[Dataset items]
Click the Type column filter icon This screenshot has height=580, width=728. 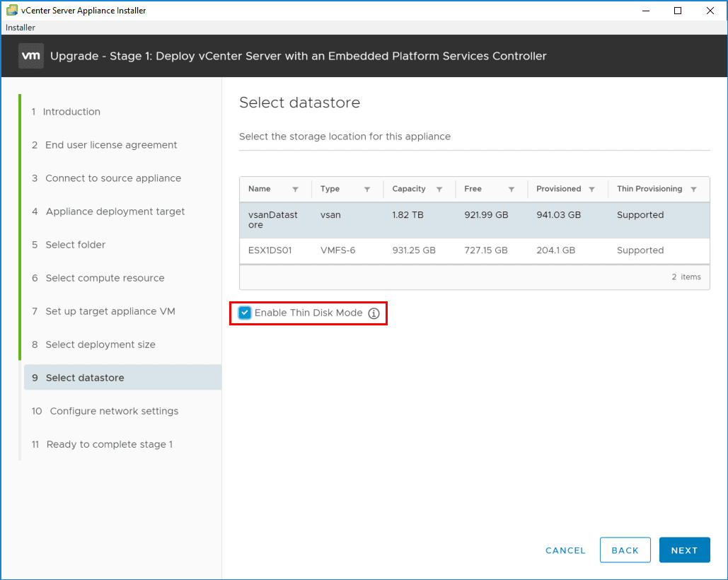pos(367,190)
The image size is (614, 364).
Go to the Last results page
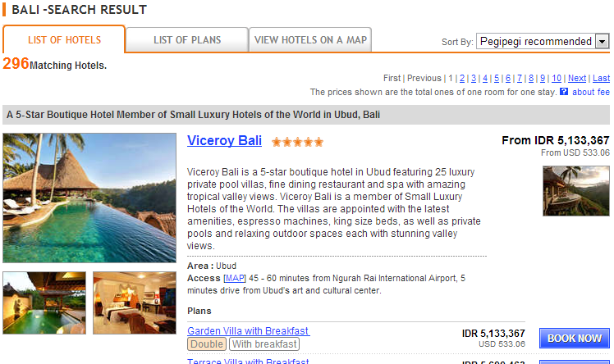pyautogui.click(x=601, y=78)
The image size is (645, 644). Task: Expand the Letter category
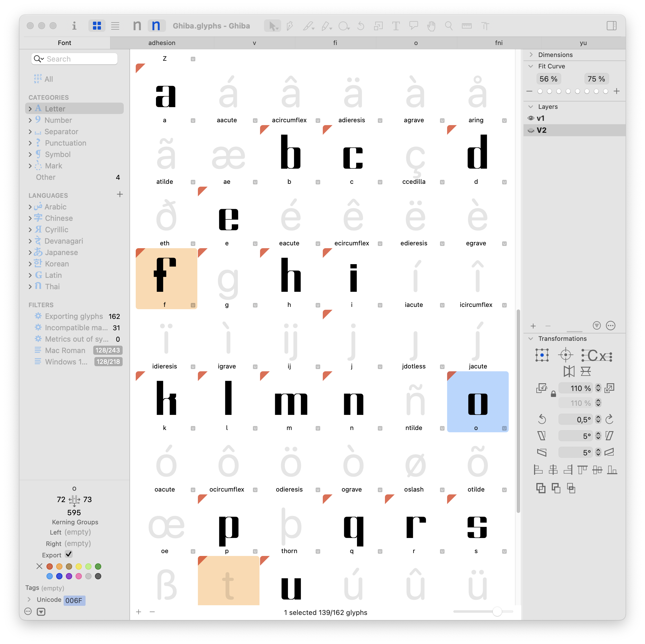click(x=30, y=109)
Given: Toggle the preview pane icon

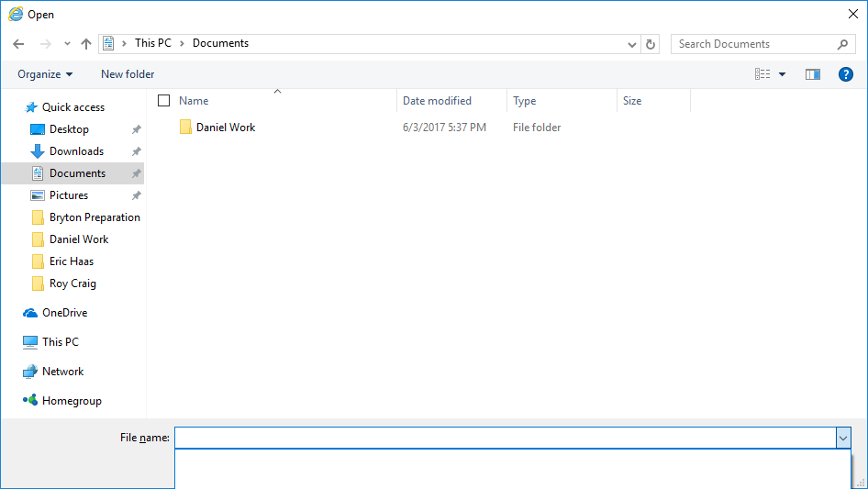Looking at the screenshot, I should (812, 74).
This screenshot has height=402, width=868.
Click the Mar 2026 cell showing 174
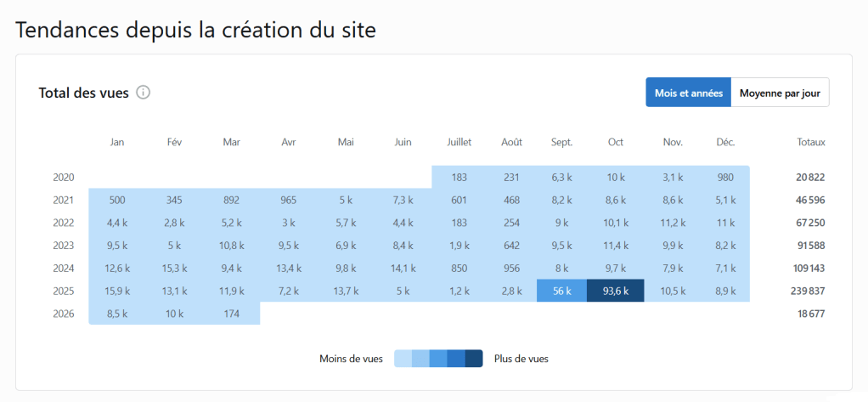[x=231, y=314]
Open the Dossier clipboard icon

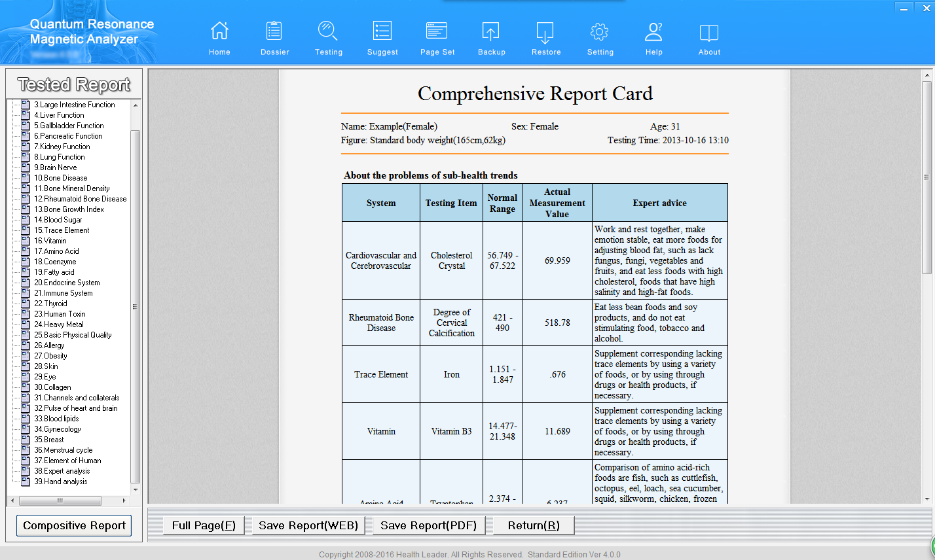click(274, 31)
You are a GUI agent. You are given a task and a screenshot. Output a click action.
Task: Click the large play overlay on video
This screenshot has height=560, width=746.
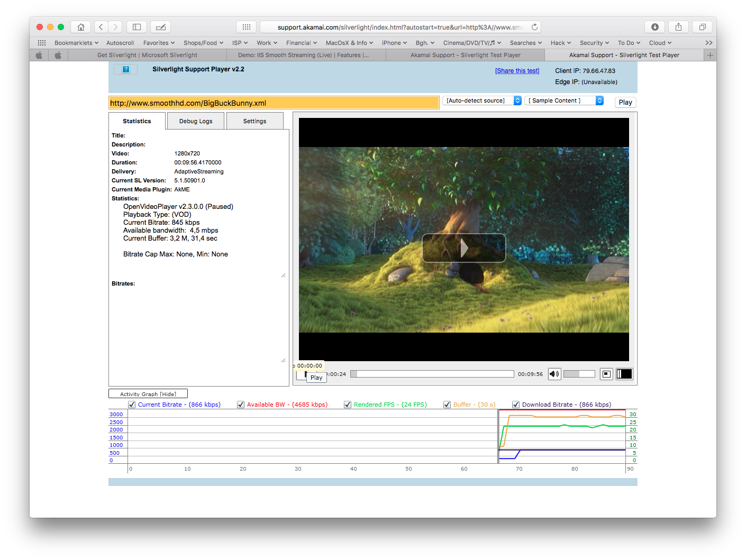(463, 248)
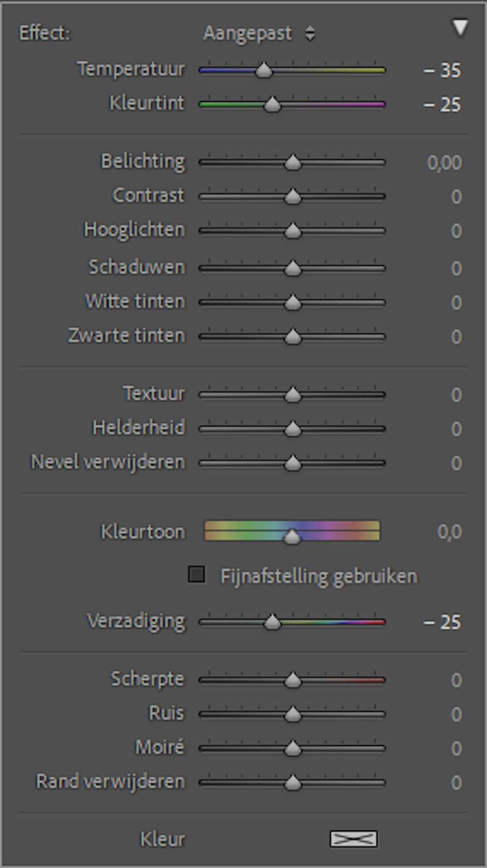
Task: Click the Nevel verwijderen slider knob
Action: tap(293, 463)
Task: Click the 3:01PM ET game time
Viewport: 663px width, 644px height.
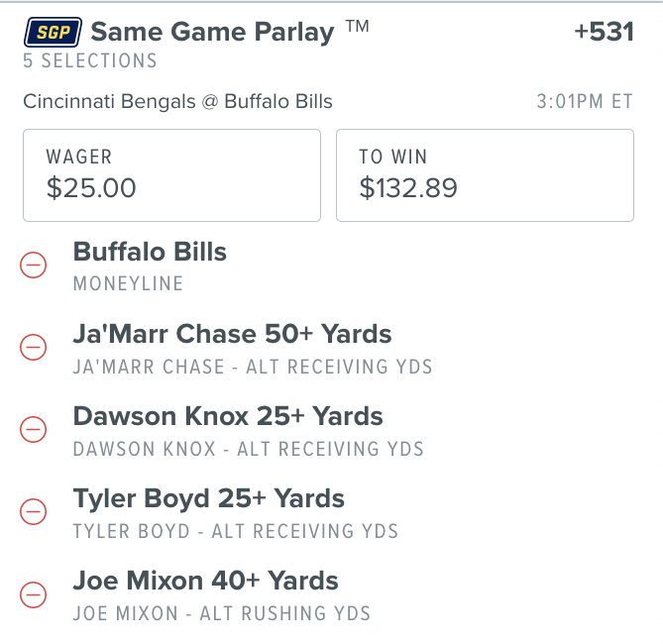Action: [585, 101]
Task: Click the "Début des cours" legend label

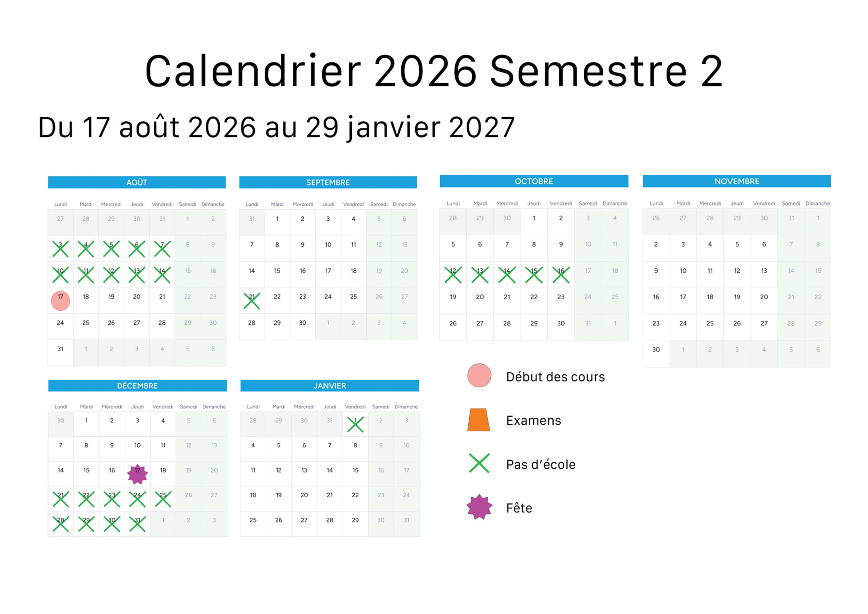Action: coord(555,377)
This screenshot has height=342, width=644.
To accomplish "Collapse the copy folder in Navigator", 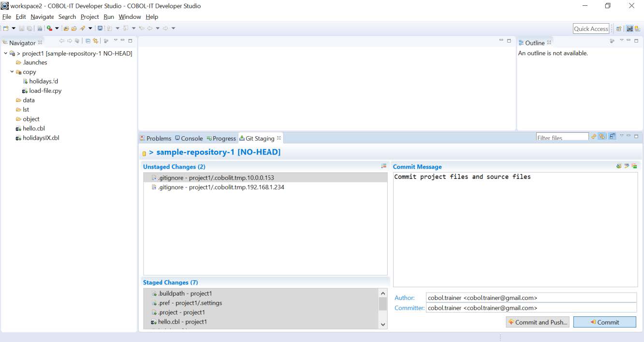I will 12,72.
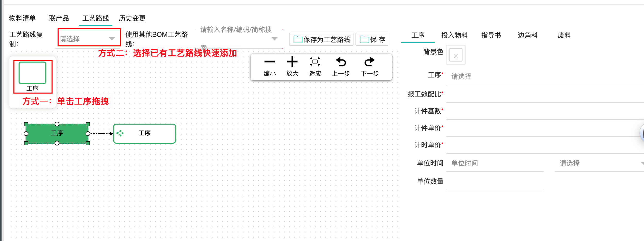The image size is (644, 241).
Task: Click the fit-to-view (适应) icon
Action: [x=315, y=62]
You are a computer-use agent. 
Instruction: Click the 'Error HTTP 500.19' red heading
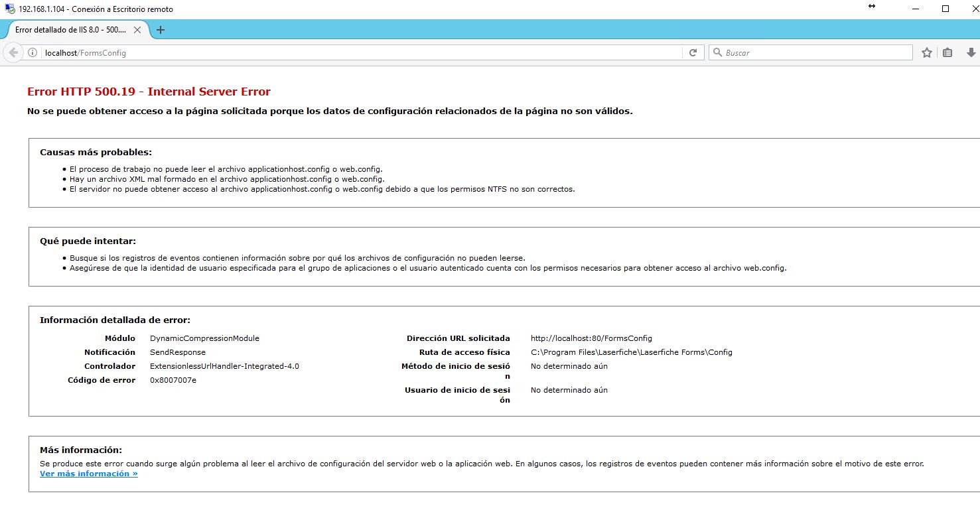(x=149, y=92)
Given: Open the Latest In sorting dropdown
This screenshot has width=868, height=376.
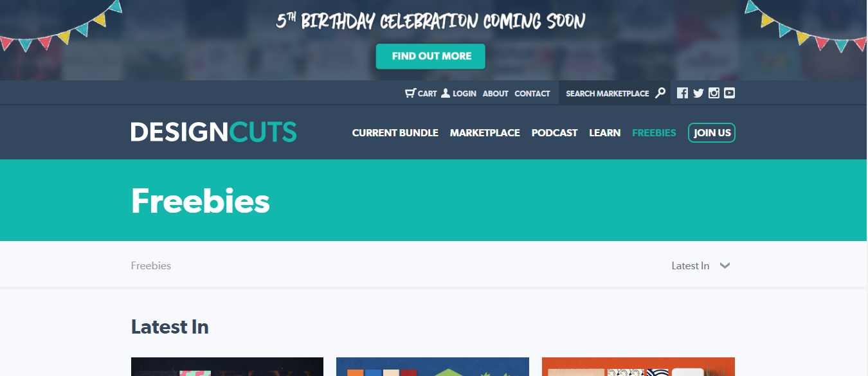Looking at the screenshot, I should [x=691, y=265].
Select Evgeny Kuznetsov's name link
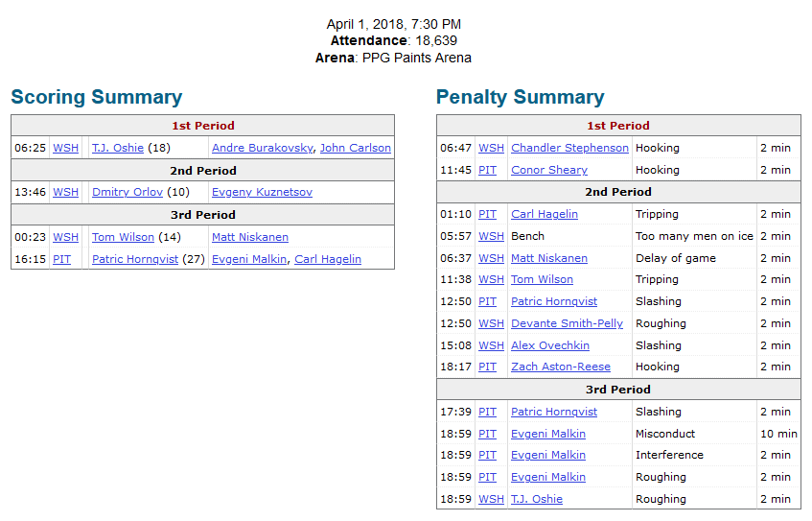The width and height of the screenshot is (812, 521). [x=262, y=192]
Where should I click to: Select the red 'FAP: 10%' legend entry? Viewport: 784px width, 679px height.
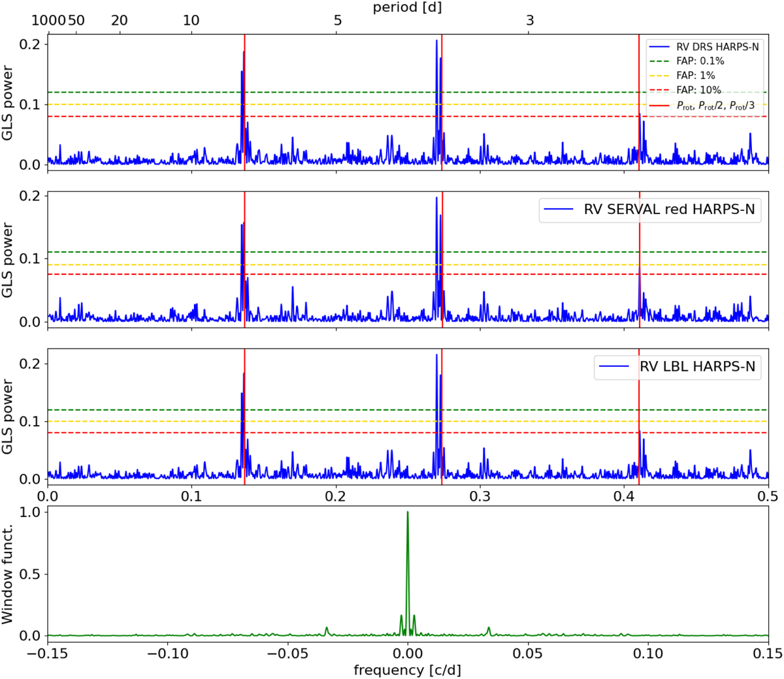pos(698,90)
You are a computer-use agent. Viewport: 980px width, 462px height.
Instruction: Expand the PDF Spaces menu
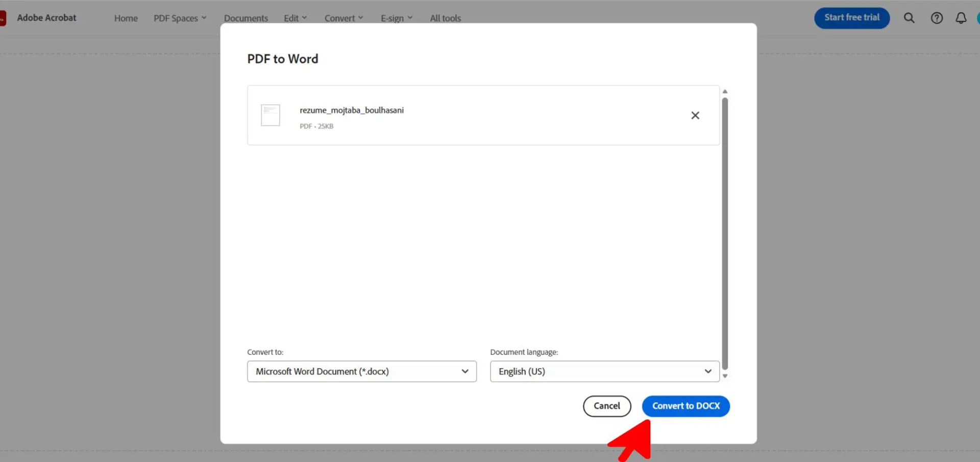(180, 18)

• _TASK BRIEF_:
Show all lines from the records above where the word "computer" occurs.

• _WORKED SOLUTION_:
You are a computer-use agent. 
You are a computer-use agent. Viewport: 980px width, 462px height.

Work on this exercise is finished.